#### EXTRAIT CITÉ

+--

Tout cela se passe dans l’indifférence et le silence général. Seules les familles ont manifesté leur solidarité. Ce qui a été considéré comme un geste de rébellion. Et eux aussi ont été odieusement roués de coups.
Tout ceci ne se passe pas dans un pays lointain comme le Tibet, la Colombie ou l’Ossétie du Sud. Mais à seulement quatorze kilomètres de l’Europe. C’est un pays que des millions de touristes européens viennent visiter chaque année et dont le régime bénéficie dans nos médias et de la part de nos propres dirigeants politiques, d’une extraordinaire tolérance et mansuétude
Cependant, depuis un an, les protestations du peuple marocain se multiplient : révoltes urbaines contre la cherté de la vie et insurrections paysannes contre les abus Les émeutes les plus sanglantes se sont déroulées le 7 juin à Sidi Ifni lors d’une manifestation silencieuse contre le chômage, qui a été réprimée avec une telle brutalité qu’une véritable insurrection s’est produite avec des barricades dans les rues, des incendies de bâtiments et des tentatives de lynchages de représentants de l’autorité publique.
La réplique des autorités a été une repression d’une violence démesurée. En plus des dizaines de blessés et des arrestations (dont celle de Brahim Bara, du comité local d’Attac), Malika Jabbar, de l’organisation marocaine des droits de l’homme a dénoncé « les viols de femmes » (2) et la chaîne satellitaire arabe Al Jazeera, a parlé de « un à cinq morts ».
Les autorités ont nié. Elles ont proposé une « version officielle » des faits et toutes les informations qui ne correspondaient pas à cette version ont été sanctionnées. Une commission parlementaire a enquêté sur les événements mais ses conclusions ne serviront, comme d’habitude, qu’à étouffer l’affaire.

+--

#### LISTE DES DONNÉES
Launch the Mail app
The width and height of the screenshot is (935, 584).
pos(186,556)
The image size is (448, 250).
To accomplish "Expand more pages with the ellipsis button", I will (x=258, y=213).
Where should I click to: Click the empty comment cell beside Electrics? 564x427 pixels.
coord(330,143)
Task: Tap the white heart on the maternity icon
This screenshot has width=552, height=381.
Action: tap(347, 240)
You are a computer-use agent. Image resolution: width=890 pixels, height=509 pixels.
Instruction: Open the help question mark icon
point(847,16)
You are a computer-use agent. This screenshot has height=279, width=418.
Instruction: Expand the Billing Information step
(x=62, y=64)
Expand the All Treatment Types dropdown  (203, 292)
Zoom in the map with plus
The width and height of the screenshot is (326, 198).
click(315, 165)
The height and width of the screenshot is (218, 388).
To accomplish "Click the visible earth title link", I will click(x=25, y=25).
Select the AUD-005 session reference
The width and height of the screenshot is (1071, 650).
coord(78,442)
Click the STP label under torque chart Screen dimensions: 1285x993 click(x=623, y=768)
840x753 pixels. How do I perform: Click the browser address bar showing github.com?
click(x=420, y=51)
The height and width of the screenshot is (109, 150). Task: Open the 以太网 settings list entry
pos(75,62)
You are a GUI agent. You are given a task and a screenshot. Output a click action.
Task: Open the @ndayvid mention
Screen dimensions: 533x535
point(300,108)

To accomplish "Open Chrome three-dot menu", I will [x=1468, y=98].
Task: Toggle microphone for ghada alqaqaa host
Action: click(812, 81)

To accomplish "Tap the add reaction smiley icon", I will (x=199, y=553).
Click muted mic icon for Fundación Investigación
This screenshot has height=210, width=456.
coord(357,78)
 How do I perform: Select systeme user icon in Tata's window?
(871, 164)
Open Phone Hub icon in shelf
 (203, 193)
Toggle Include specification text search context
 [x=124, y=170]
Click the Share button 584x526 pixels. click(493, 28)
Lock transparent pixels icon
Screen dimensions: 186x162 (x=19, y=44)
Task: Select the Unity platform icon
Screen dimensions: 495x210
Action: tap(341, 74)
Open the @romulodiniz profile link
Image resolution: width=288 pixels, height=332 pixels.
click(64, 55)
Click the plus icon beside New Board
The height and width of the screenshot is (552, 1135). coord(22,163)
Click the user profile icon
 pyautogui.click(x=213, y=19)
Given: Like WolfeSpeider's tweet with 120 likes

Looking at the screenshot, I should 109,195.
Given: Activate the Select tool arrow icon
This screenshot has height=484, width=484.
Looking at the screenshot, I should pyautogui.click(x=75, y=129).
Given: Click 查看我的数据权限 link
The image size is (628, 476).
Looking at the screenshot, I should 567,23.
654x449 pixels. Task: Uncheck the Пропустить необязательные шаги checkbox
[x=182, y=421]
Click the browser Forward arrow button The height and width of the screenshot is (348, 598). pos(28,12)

+--

#### CONSIGNE A
D'après l'extrait cité, à quelle distance de l'Europe se trouve le pays dont il parle ?
#### CONSIGNE B
Quels exemples de pays lointains l'extrait cité nomme-t-il ?
#### CONSIGNE C
Poursuivez l'extrait cité sur la répression au Maroc à partir de sa dernière phrase.

#### RÉSULTAT A
À seulement quatorze kilomètres de l'Europe.

#### RÉSULTAT B
Le Tibet, la Colombie et l'Ossétie du Sud.

#### RÉSULTAT C
Les espoirs nés il y a neuf ans avec la montée sur le trône du jeune roi Mohamed VI se sont dissipés. Si des touches de guéparidsme [allusion à la phrase « Il faut que tout change pour que tout reste comme avant », prononcée par Tancredi Falconeri, un des personnages du roman Le Guépard, de Giuseppe Tommasi di Lampedusa, NdR] ont modifié l’aspect de la façade, l’édifice en lui-même avec ses sinistres et ses passages secrets, est resté le même. Les timides avancées en matière de libertés n’ont pas transformé la structure du pouvoir politique : le Maroc continue d’être le royaume de l’arbitraire, une monarchie absolue dans laquelle le souverain est le chef véritable du pouvoir exécutif. Et où le résultat des élections est, en dernier ressort, déterminé par la couronne qui, en outre, désigne les principaux ministres, baptisés « ministres de souveraineté ».
Rien n’a changé non plus en ce qui concerne la structure de la propriété. Le Maroc continue d’être un pays féodal où une dizaine de familles, presque toute proches du trône, contrôlent (grâce à l’héritage, le népotisme, la corruption, la cleptocratie et la répression) les principales richesses.
Actuellement l’économie se porte bien, avec une croissance prévue du PIB de 6,8 % en 2008 (3), due en particulier aux millions d’émigrants et aux transferts des devises qui constituent les principaux revenus, ajoutés au tourisme et aux exportations de phosphates. Mais les pauvres sont de plus en plus pauvres. Les inégalités n’ont jamais été aussi grandes, le climat de frustration aussi palpable. Et l’explosion de nouvelles révoltes sociales n’a jamais été aussi imminente.
Parce qu’il existe une formidable vitalité de la société civile, un associationnisme très actif et audacieux qui ne craint pas de défendre les droits et les libertés. La plupart de ces associations sont laïques, d’autres sont islamistes. Un islamisme qui se nourrit de la grande frustration sociale et qui est, de fait, la première force au niveau politique. Le mouvement Al Adel oual Ihsane (non reconnu mais toléré) dirigé par le cheikh Yassine et qui n’a pas participé aux élections, avec le Parti de la Justice et du Développement (PJD), qui a récolté le plus de voix aux dernières élections de septembre 2007, dominent largement la carte politique. Mais il ne leur est pas permis de gouverner.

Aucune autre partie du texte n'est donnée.